__Data for the task__:
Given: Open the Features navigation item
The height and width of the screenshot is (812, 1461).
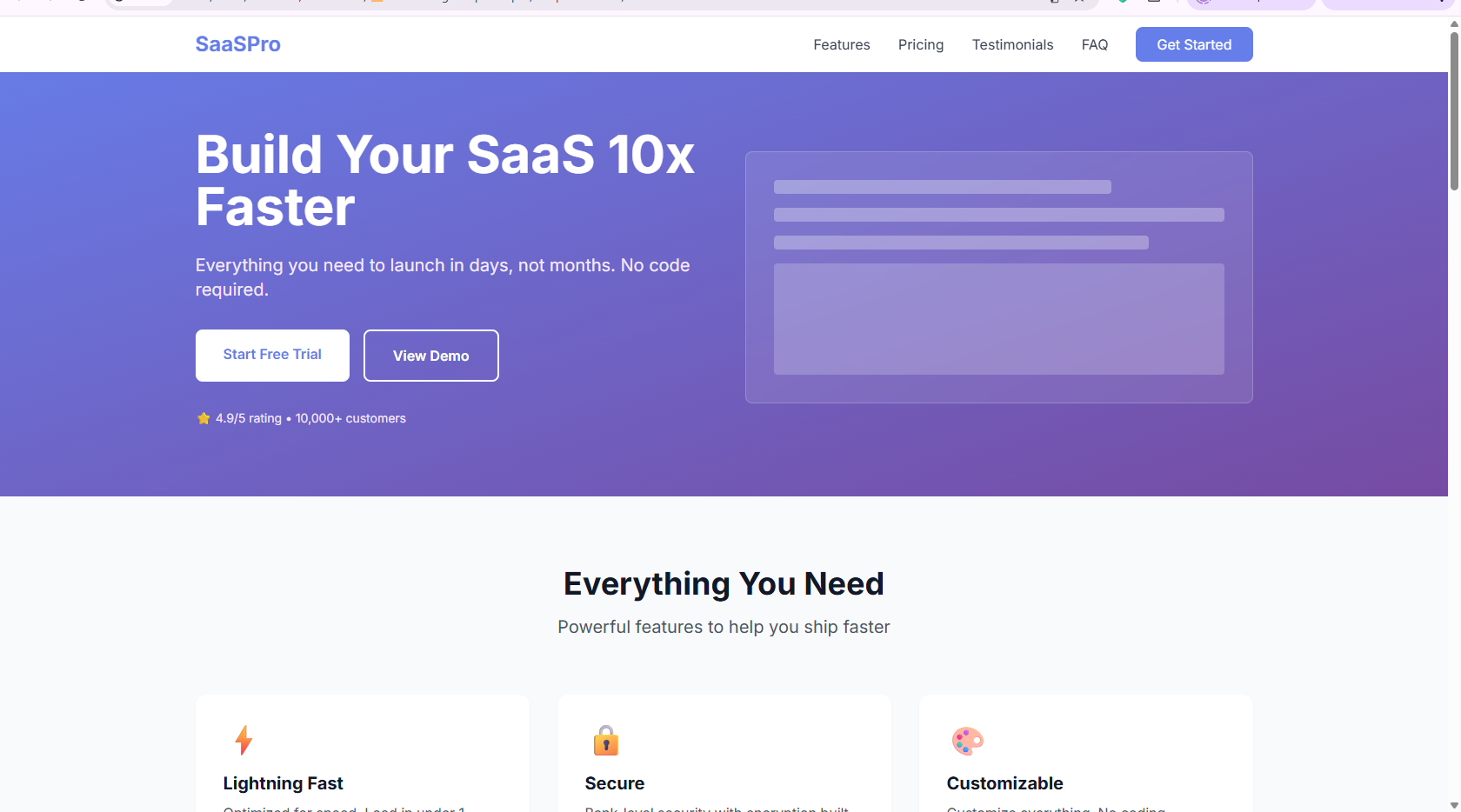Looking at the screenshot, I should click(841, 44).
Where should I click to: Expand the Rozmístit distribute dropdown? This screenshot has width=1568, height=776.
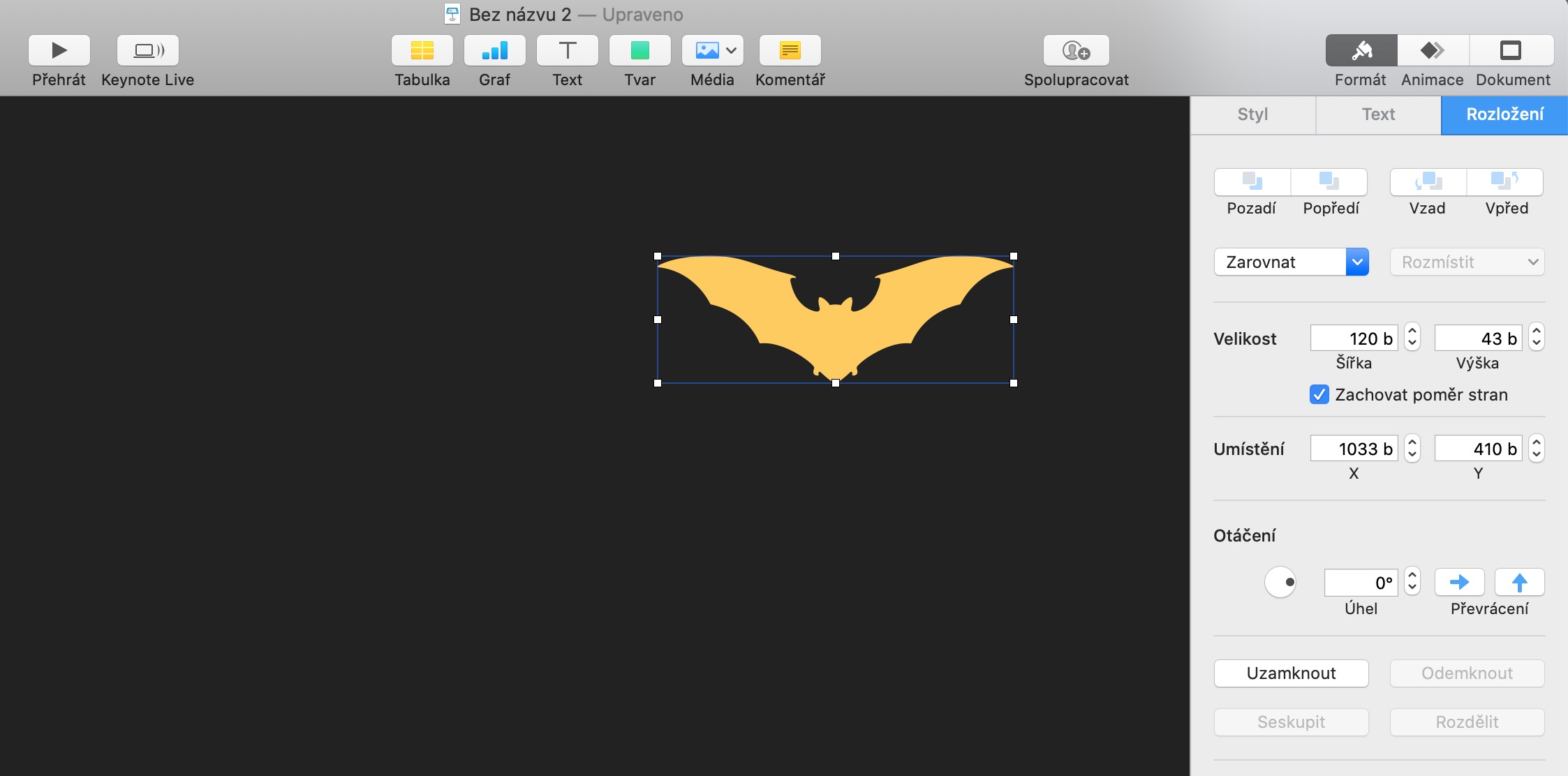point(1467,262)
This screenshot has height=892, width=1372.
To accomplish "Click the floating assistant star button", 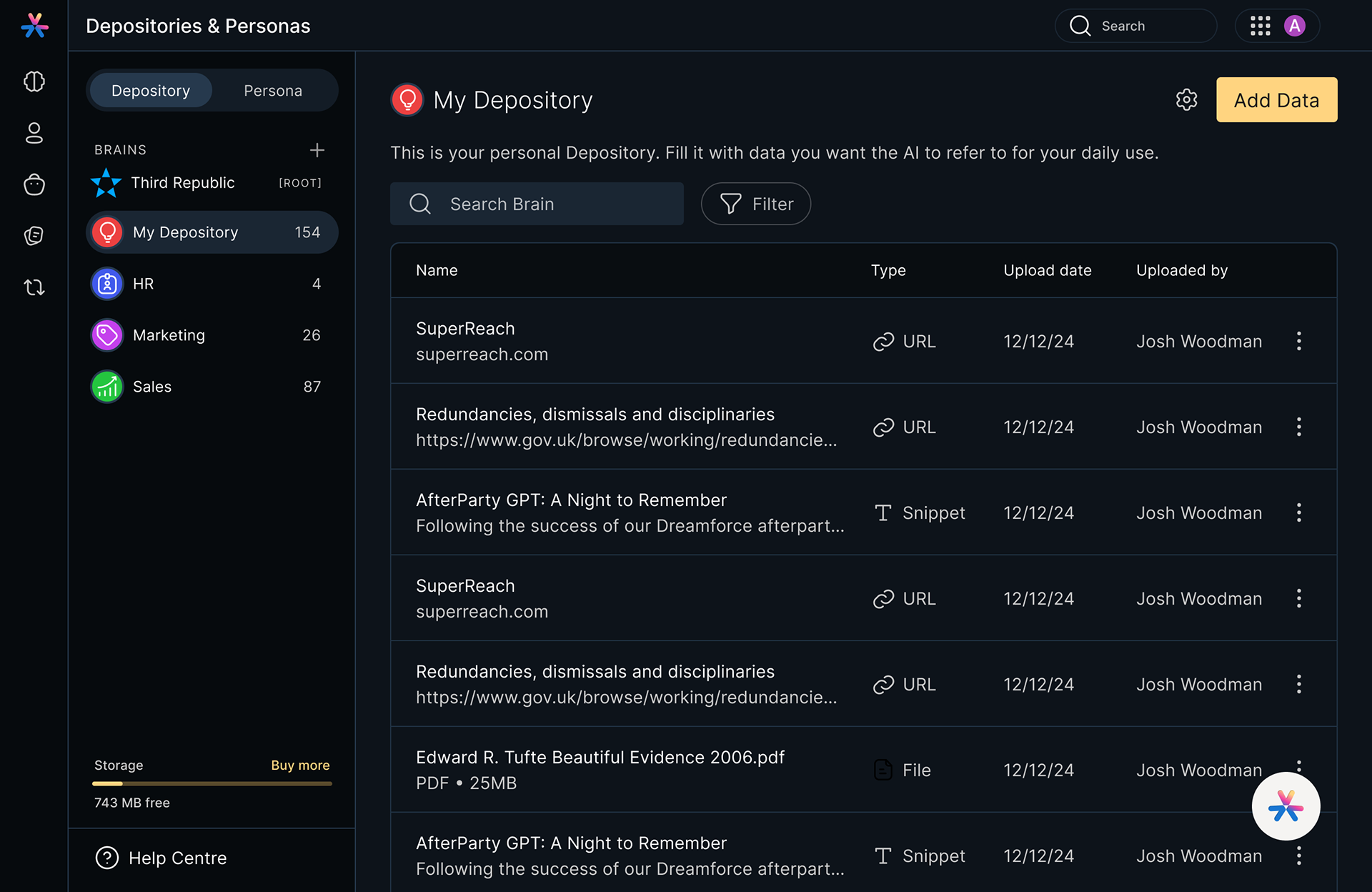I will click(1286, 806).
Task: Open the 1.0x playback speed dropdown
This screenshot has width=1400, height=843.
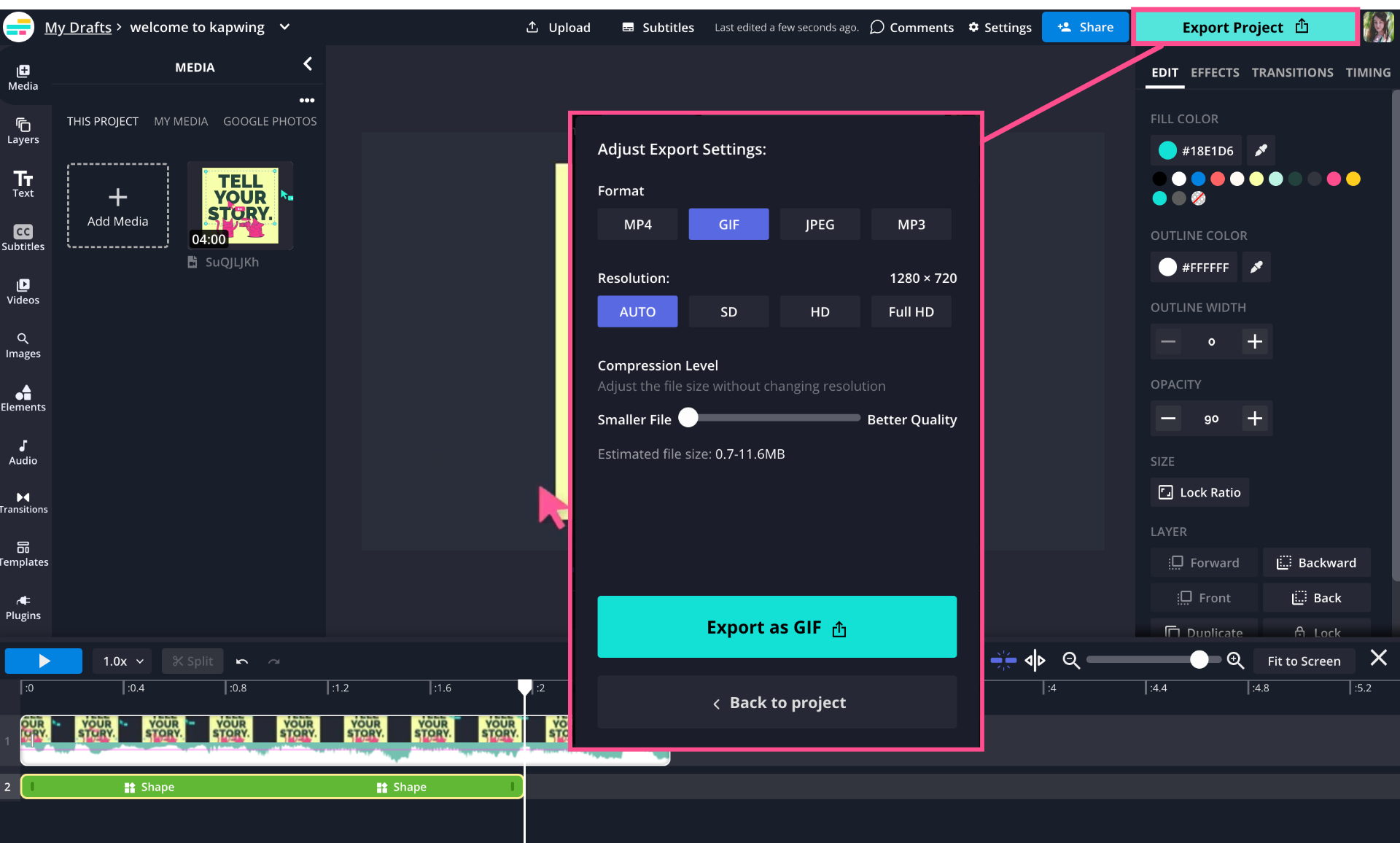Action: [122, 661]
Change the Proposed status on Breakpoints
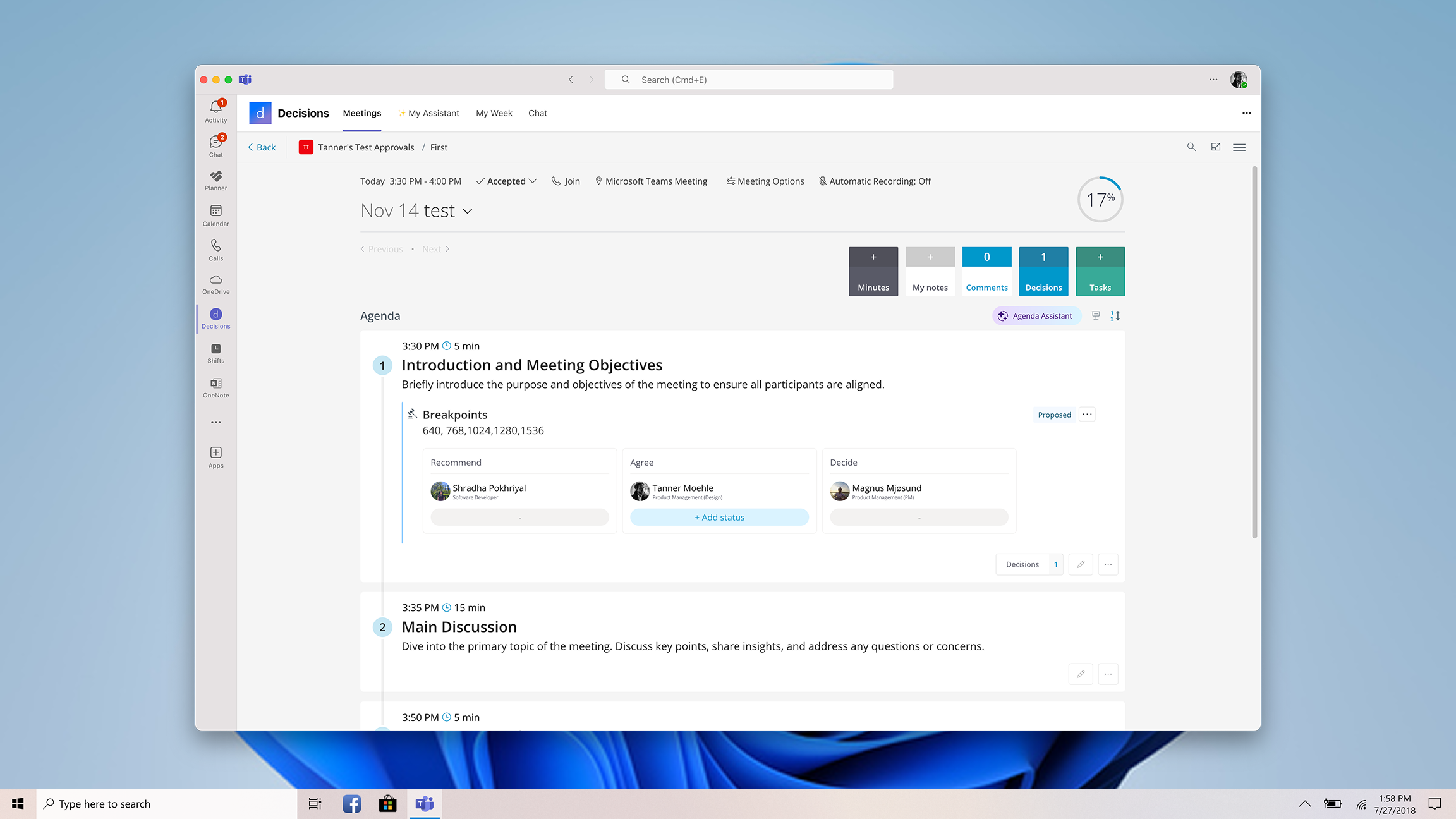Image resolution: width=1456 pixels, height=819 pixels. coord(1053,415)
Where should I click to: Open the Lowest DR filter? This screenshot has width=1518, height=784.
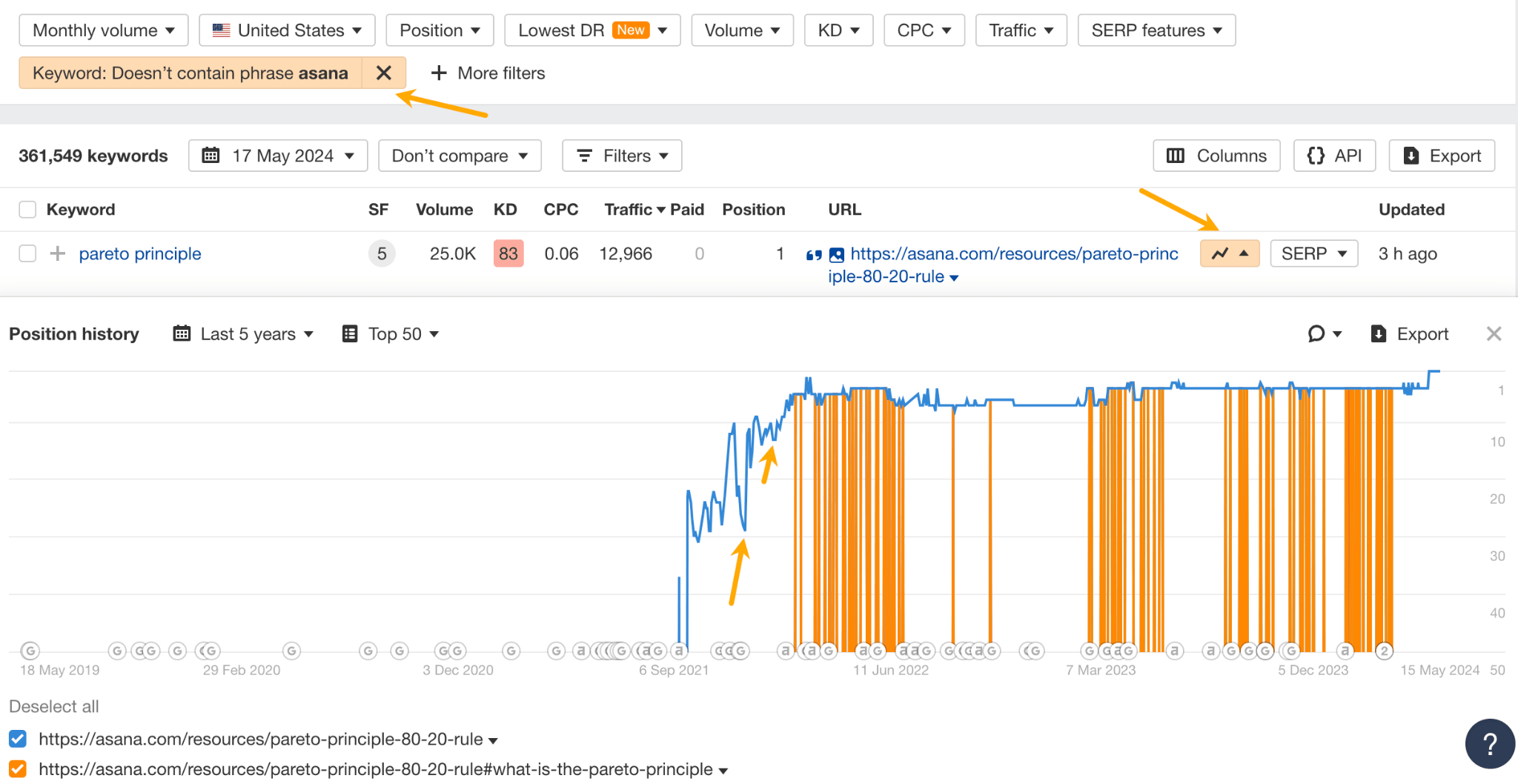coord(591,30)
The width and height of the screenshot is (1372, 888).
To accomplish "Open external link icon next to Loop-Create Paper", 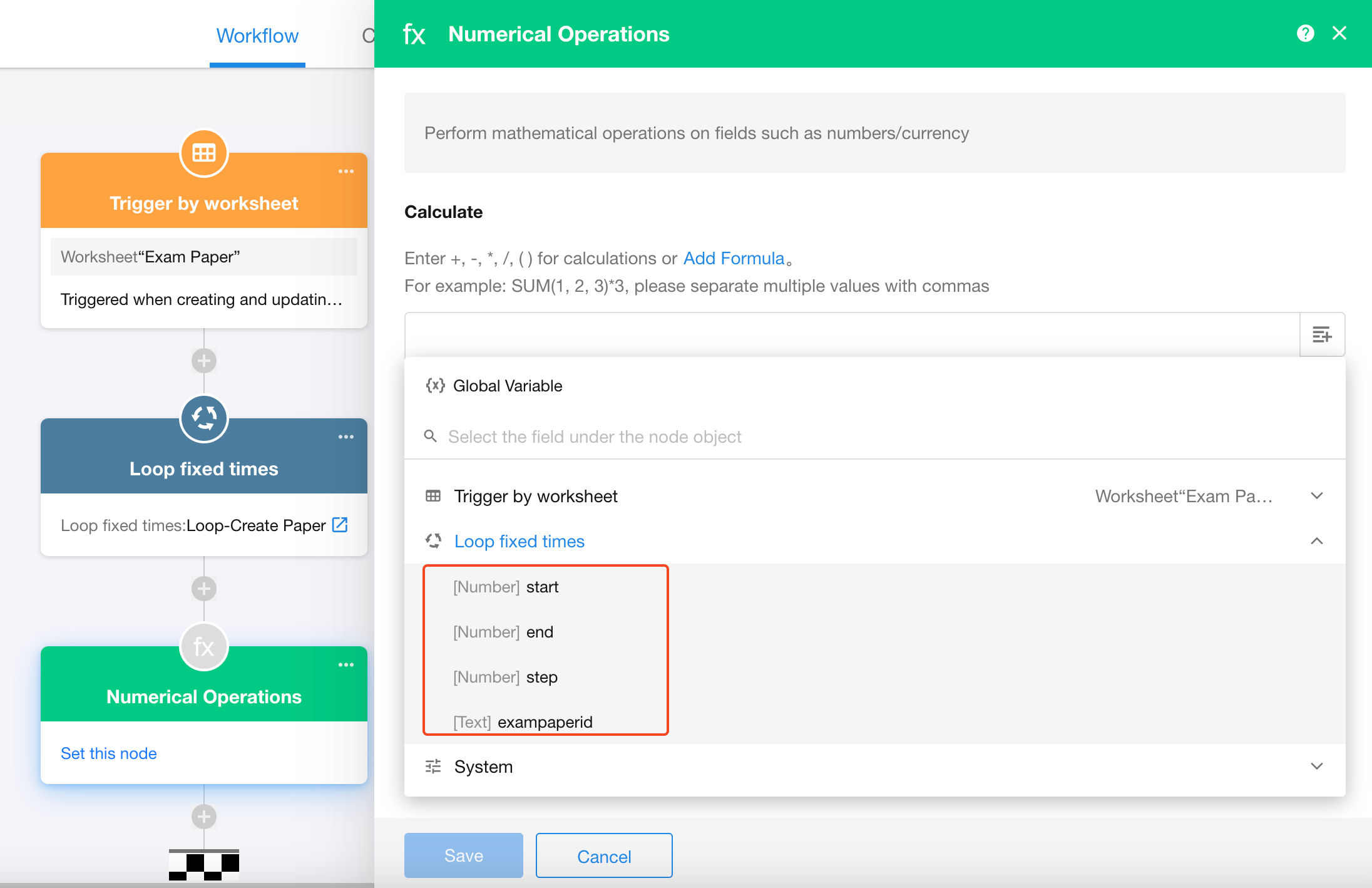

__Problem details__: Would you restate word for word each line from the one that holds "Where should I click to: Open" to the end of the material, both ends included, without the pictures?

__Solution__:
Where should I click to: Open the Lowest DR filter? This screenshot has width=1518, height=784.
coord(591,30)
The width and height of the screenshot is (1372, 888).
To accomplish "Open external link icon next to Loop-Create Paper", 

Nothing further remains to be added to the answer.